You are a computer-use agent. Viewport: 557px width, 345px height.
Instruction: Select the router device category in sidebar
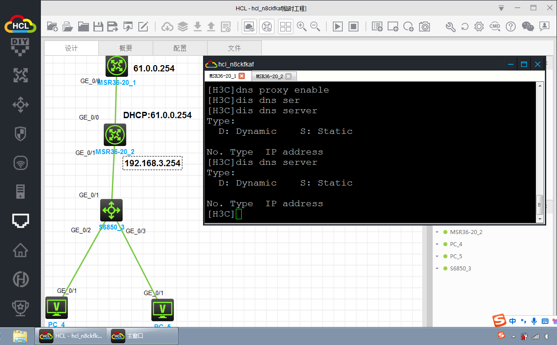tap(20, 75)
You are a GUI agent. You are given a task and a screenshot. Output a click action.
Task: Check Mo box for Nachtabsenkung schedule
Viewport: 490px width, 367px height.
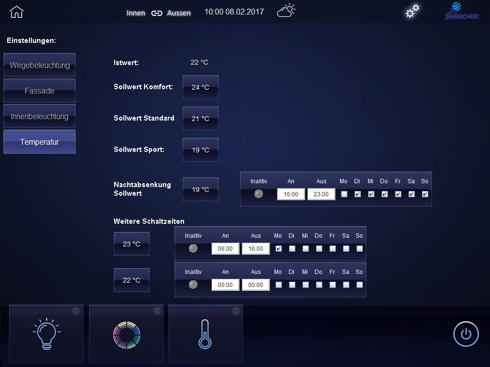coord(344,194)
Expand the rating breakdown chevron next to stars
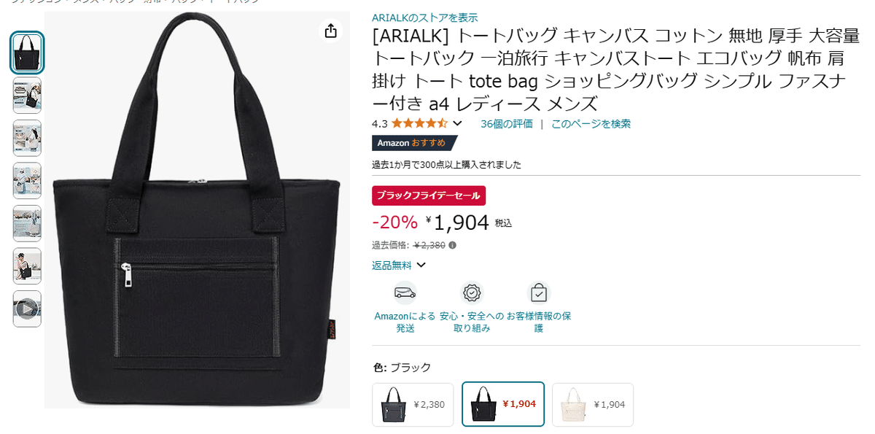This screenshot has width=875, height=434. tap(457, 123)
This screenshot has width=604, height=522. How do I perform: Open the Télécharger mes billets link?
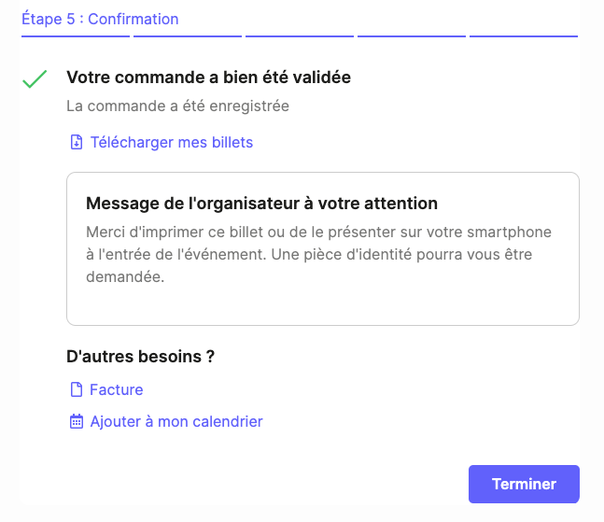(x=171, y=142)

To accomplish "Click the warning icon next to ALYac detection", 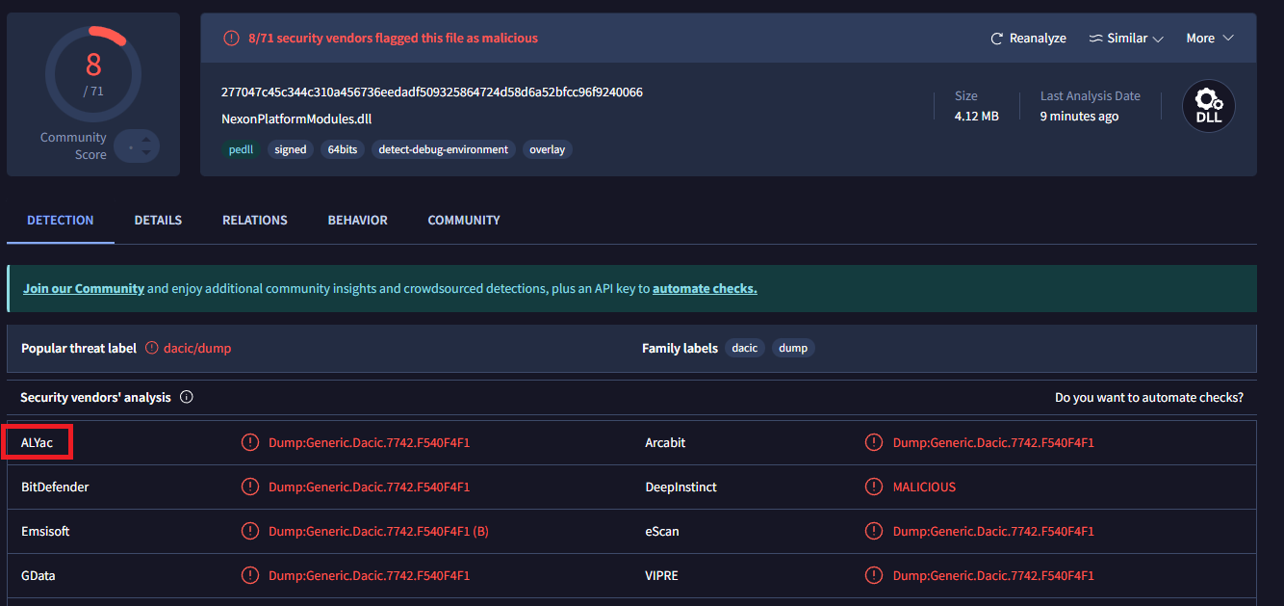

......

Your answer should hold every line of the entries that contains the string "agent".

- _Written answer_
You are a computer-use agent. Viewport: 557px width, 345px height.
You are a GUI agent. You are given a task and a screenshot. Output a click action.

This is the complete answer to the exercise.